Versäumnis rächte sich - Premierenfahrt ging schief

Zum Fahrpanwechsel am Sonntag, 13. Dezember 2020, sollte die Aufnahme des elektrischen Betriebs zwischen München und Zürich im Abschnitt Geltendorf-Lindau eigentlich gefeiert werden. Doch einer der ersten Hochgeschwindigkeitszüge der SBB wurde am Bahnhof Hergatz auf das nicht elektrifizierte Gleis 1 geleitet. Dabei ging der Stromabnehmer des Triebzuges zu Bruch, die Oberleitung wurde beschädigt. Die Fahrgäste mussten in Regionalzüge umsteigen, die Fernstrecke musste gesperrt und der Superzug mit einer Diesellok abgeschleppt werden.

Gleich bei der zweiten Fahrt zur Premiere der elektrifizierten Allgäubahn (München-Memmingen-Lindau) von Zürich nach München wurde im Bahnhof Hergatz am Sonntag ein Schweizer Hochgeschwindigkeitszug auf ein nicht-elektrifiziertes Gleis geleitet. Dabei wurde die Oberleitungsanlage im Abzweig zum fahrdrahtlosen Gleis beschädigt und die Fernstrecke musste gleich mal gesperrt werden. Foto: BR24

30 Minuten schneller von Lindau nach München – das sollte dank der Elektrifizierung der Bahnstrecke Geltendorf-Lindau ab Sonntag, 13.12.2020, möglich sein. Nach 24 Jahren Planungs- und Bauzeit endete die Premierenfahrt allerdings abrupt auf einem falschen Gleis, ohne Oberleitung. Die erste Fahrt eines Schweizer ETR 610 auf der neu elektrifizierten Strecke von München nach Lindau verlief noch problemlos. Auf der Rückfahrt wurde der aus Zürich kommende Fernzug der Schweizerischen Bundesbahnen (SBB) dann allerdings unplanmäßig im Bahnhof Hergatz (Landkreis Lindau) gestoppt. Ein Fahrdienstleiter hatte den Zug auf ein Gleis ohne elektrische Oberleitung geleitet. So kam der Triebzug im Bahnhof Hergatz zum Stillstand. "Als der Lokführer gemerkt hatte, dass er fehlgeleitet wird, ließ er den Zug noch weiterrollen, so dass er Zug vollständig am Bahnsteig stand", erläuterte ein Bahnsprecher.
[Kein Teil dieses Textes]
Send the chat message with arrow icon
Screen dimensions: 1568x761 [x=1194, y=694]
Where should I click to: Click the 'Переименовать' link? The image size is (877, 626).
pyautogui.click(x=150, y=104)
Bei dem Zwischenfalls wurde infolge der Fehlleitung die Oberleitung beschädigt, so dass die Strecke gesperrt werden musste. Dem Triebfahrzeugführer des ECE gelang es nicht, den Stromabnehmer schnell genug zu senken, so dass beim Überleiten auf das stromlose Gleis 1 die Fahrleitung im Bereich des Abzweigs beschädigt wurde. Die Passagiere des ECE stiegen auf Regionalzüge um. Der Fernverkehr auf der betroffenen Strecke wurde nach der Panne in beiden Richtungen eingestellt. Ein Reparaturtrupp wurde nach Hergatz geschickt. Am Montag konnte die Bahn den Schaden noch nicht abschätzen und auch nicht sagen, ab wann die Fernverkehrsstrecke wieder nutzbar sein wird. Der Regionalverkehr, der im Abschnitt Lindau-Hergatz-Memmingen noch Dieselzügen betrieben wird, ist nicht betroffen. Jedoch seien Verspätungen möglich. Wie es zu der Panne kam, war zunächst unklar.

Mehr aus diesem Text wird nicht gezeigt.